A Seleção da Bélgica cobrou explicações da FIFA depois que a entidade decidiu anular a suspensão do atacante Folarin Balogun, da seleção dos Seleção dos Estados Unidos, permitindo que ele enfrente os belgas nas oitavas de final da Copa do Mundo FIFA 2026. A expulsão, recebida contra a Bósnia e Herzegovina na fase anterior, teria gerado automaticamente uma suspensão de um jogo, mas a punição foi suspensa sob um artigo do regulamento disciplinar.
A federação belga afirmou que não recebeu justificativas formais da Fifa sobre a decisão antes do jogo marcado para esta segunda-feira em Seattle e que ficou sabendo da reversão apenas pela imprensa. Em nota, a entidade frisou que isso contraria dispositivos do próprio código disciplinar e do regulamento do Mundial, que costumam prever a suspensão automática após um cartão vermelho.
A decisão de suspender a punição foi tomada pelo Comitê Disciplinar da Fifa com base no Artigo 27 de seu Código Disciplinar, que permite suspender uma sanção em determinadas circunstâncias e mantém o cartão vermelho no registro de Balogun por um ano sob observação.
O caso ganhou repercussão porque o presidente dos Estados Unidos, Donald Trump, admitiu ter pedido pessoalmente uma revisão da suspensão ao presidente da Fifa, Gianni Infantino, o que despertou críticas sobre possível interferência política no processo disciplinar. Trump afirmou que só pediu uma revisão porque discordava da falta que resultou no vermelho, mas negou ter dito à Fifa o que fazer.

A reação belga foi forte: além de questionar a transparência do procedimento, a federação anunciou que recorrerá e contestará a elegibilidade do atacante para a partida, enquanto membros europeus do futebol e órgãos como a Union of European Football Associations criticaram amplamente a decisão por supostamente minar a integridade das regras disciplinares.
Críticos apontam que a anulação da suspensão pode criar um precedente delicado para a competição e levantar dúvidas sobre a consistência da aplicação das regras em momentos decisivos do Mundial.

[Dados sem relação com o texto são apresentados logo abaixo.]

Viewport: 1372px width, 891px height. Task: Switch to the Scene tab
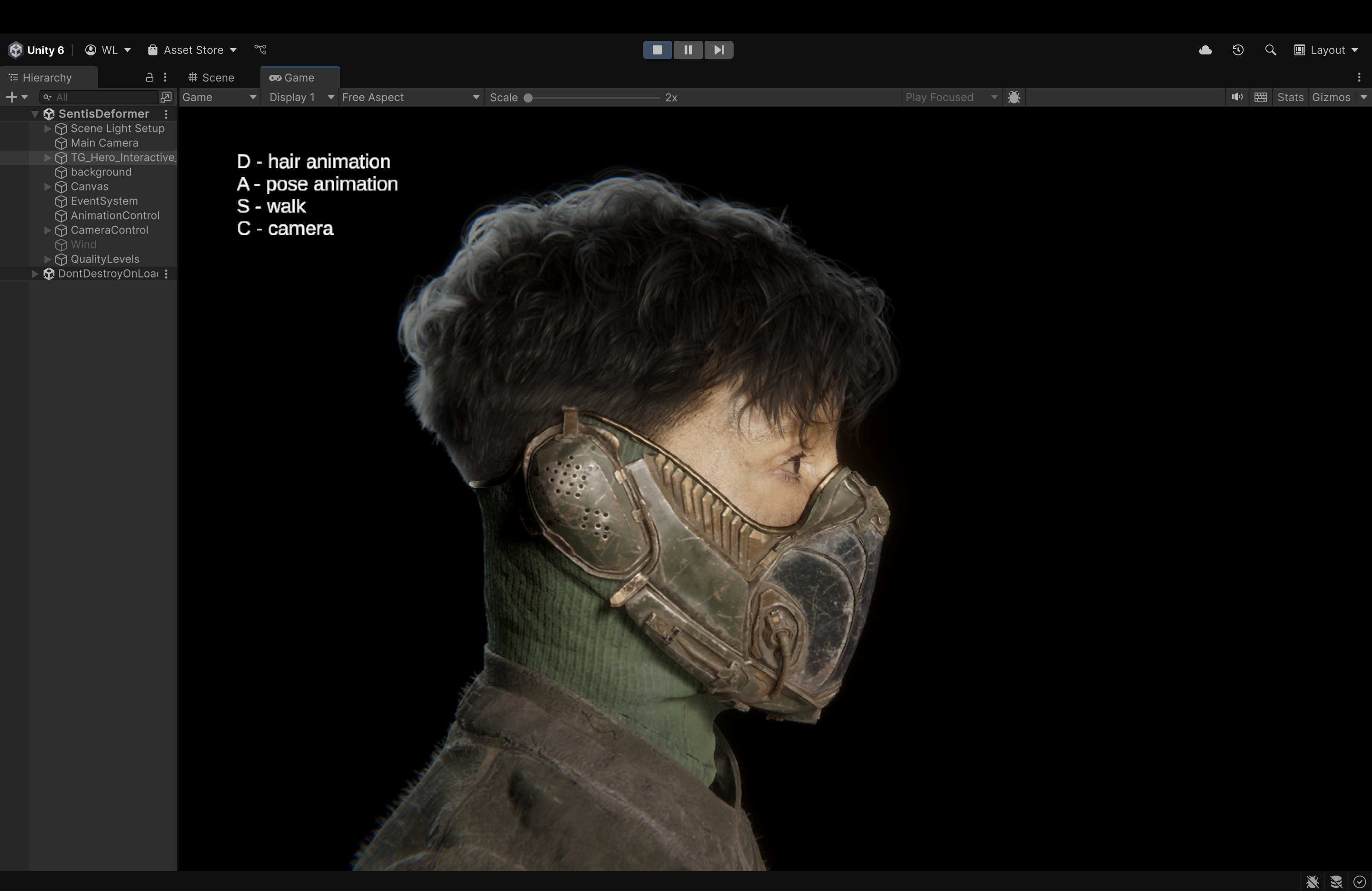[211, 78]
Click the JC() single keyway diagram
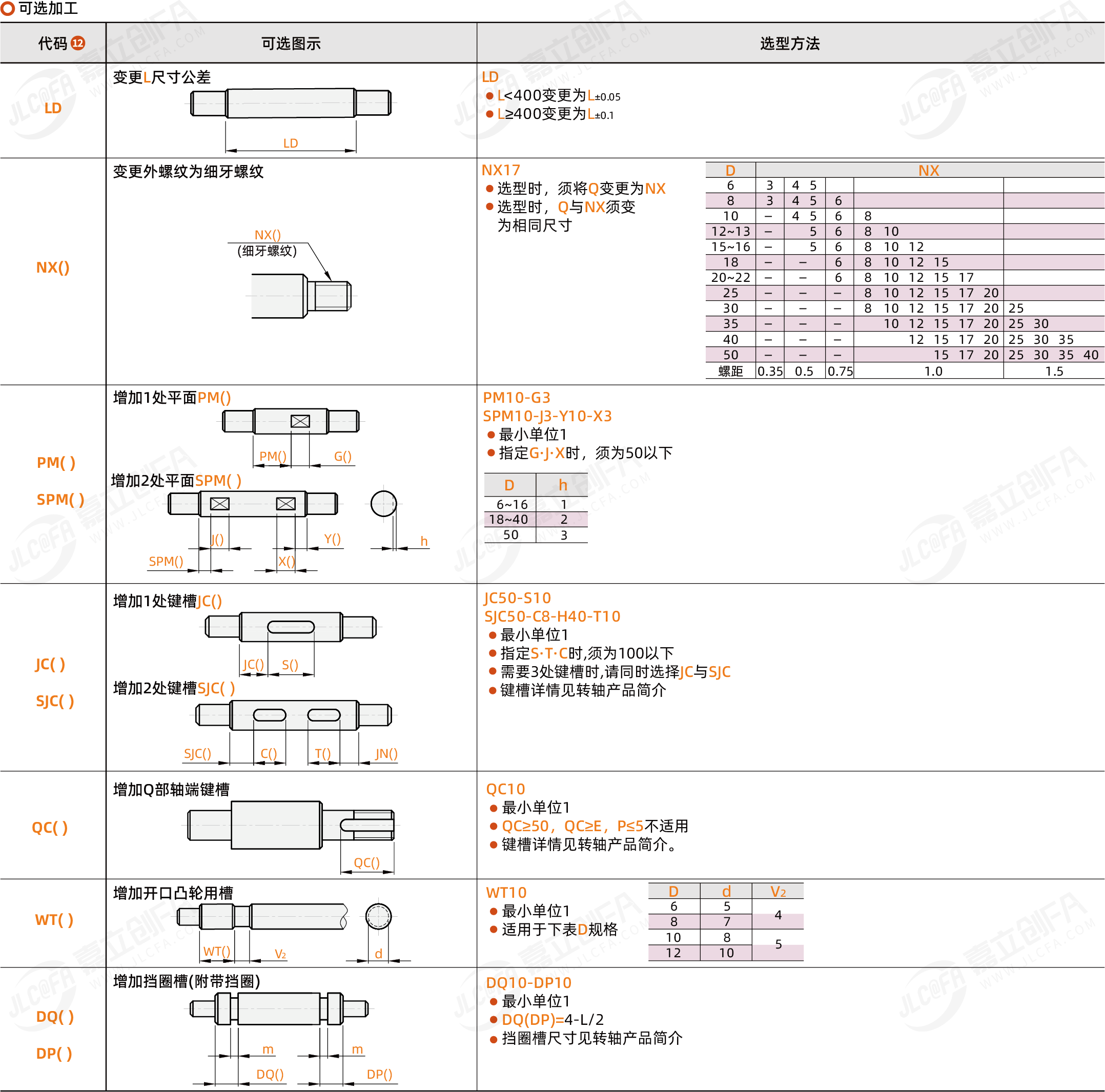This screenshot has height=1092, width=1105. [291, 627]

Alguns comentaristas e técnicos de clubes afirmaram que a situação suscita mais debates sobre a ligação entre poder político e decisões esportivas.
A controvérsia envolvendo Balogun virou um dos principais temas esportivos antes do duelo entre Bélgica e Estados Unidos, que tem vaga nas quartas de final em jogo, e deve continuar a movimentar discussões sobre arbitragem, regras e governança no futebol internacional.
O episódio também atraiu atenção da mídia global, com críticas tanto à forma como a Fifa comunicou — ou deixou de comunicar — a decisão quanto às possíveis implicações para outras seleções e decisões disciplinares durante o torneio.